### Given information
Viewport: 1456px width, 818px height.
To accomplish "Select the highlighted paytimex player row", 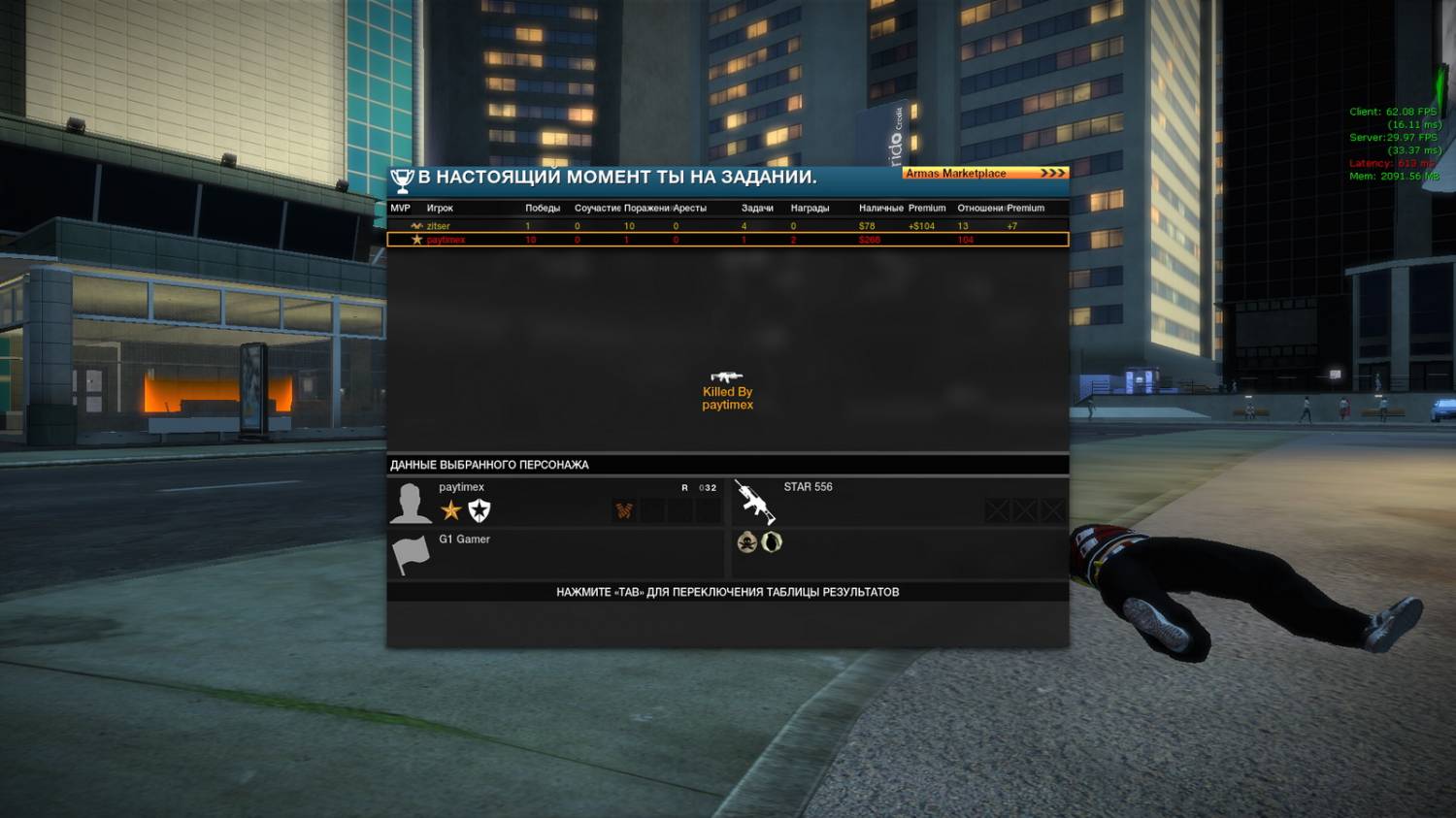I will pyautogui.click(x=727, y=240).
* * *
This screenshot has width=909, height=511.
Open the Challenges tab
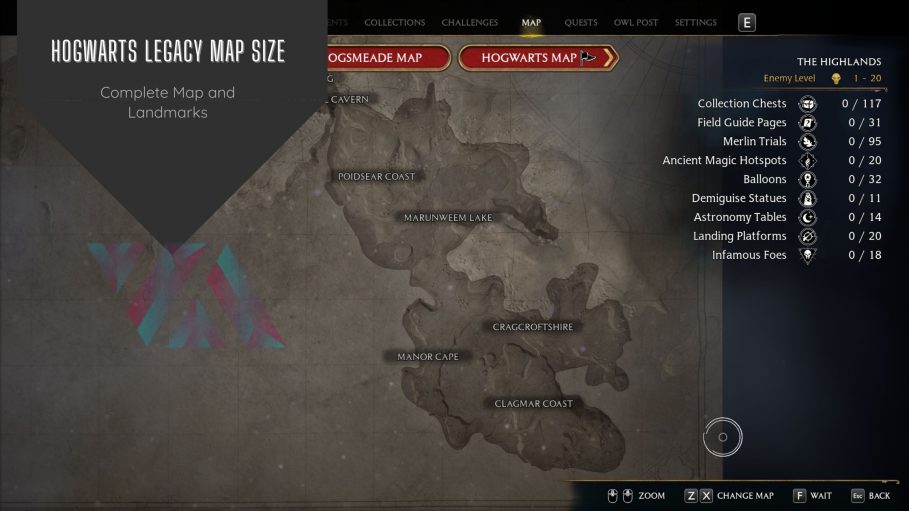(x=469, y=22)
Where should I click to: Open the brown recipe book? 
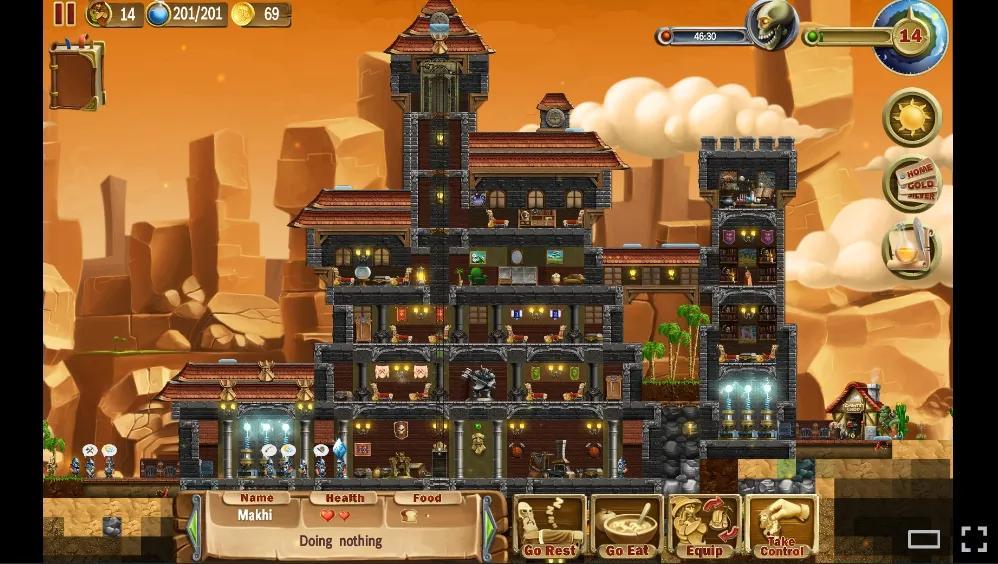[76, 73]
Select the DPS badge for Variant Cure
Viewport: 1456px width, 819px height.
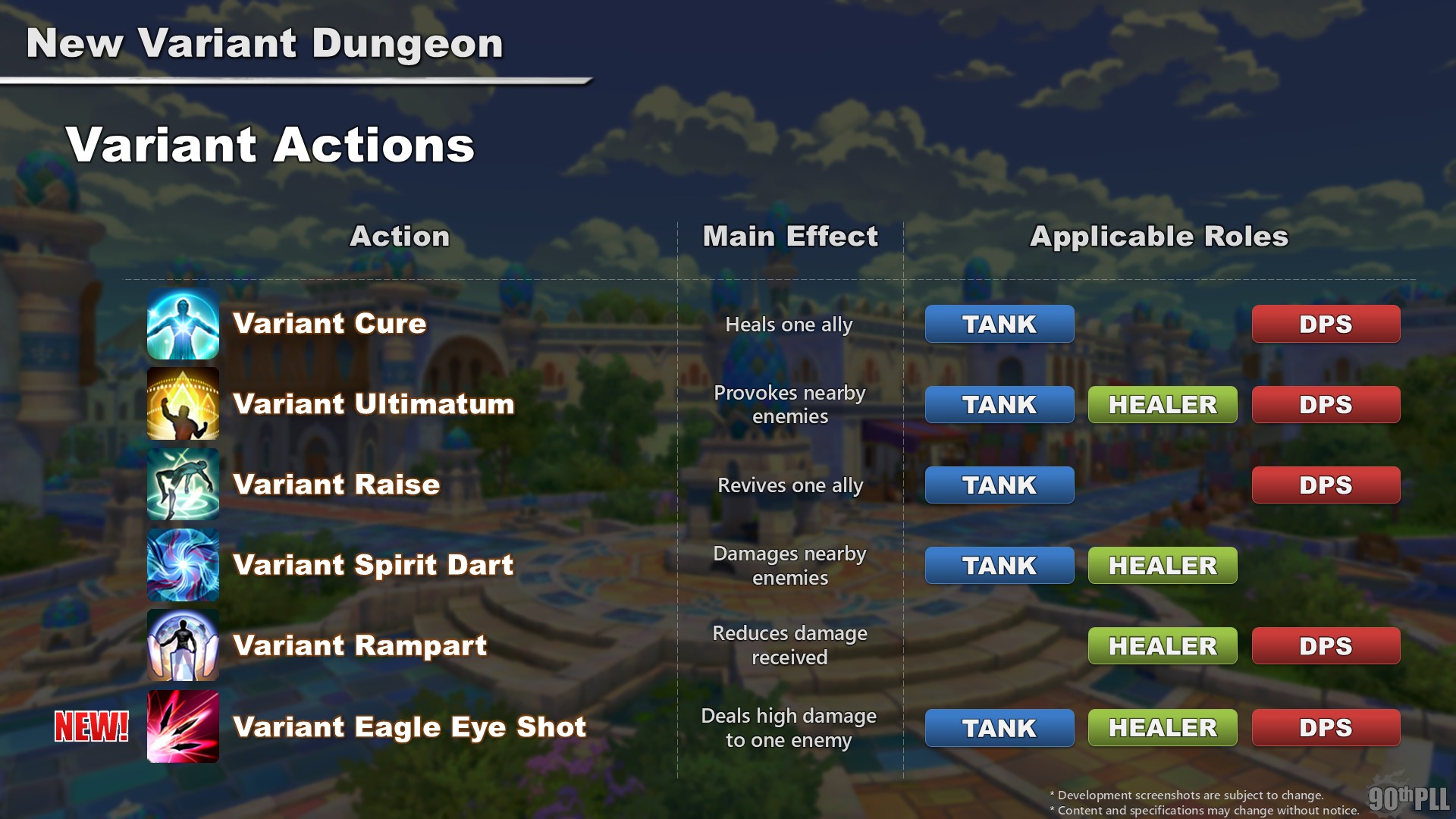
---
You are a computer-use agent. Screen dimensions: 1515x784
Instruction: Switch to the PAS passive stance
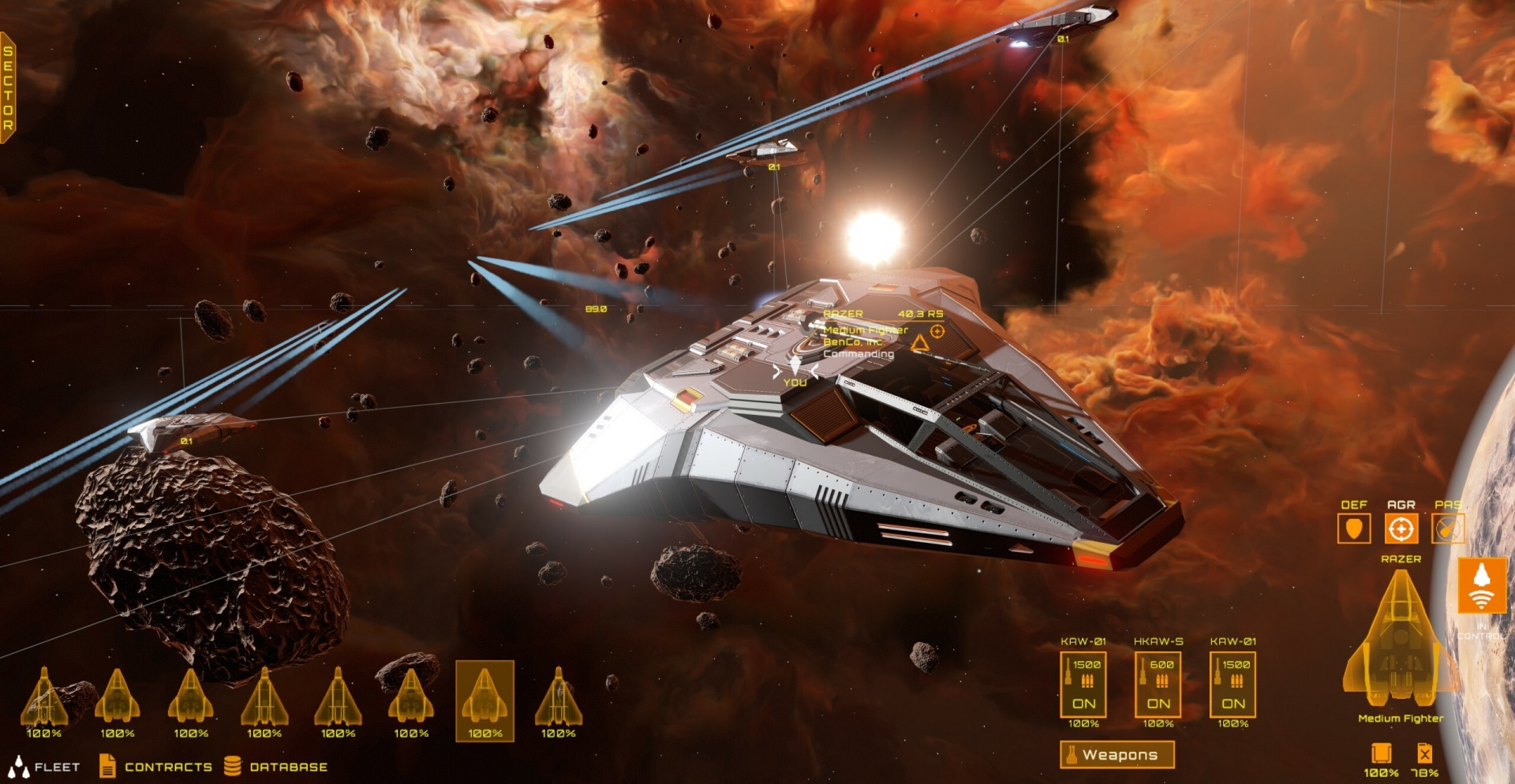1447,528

### Exercise brief
Could you turn the items from the line with "Select the DPS badge for Variant Cure" up to and including the line with "Viewport: 1456px width, 819px height." into a numbered list, leaving out any blank lines?

### Final result
1. Select the DPS badge for Variant Cure
2. Viewport: 1456px width, 819px height.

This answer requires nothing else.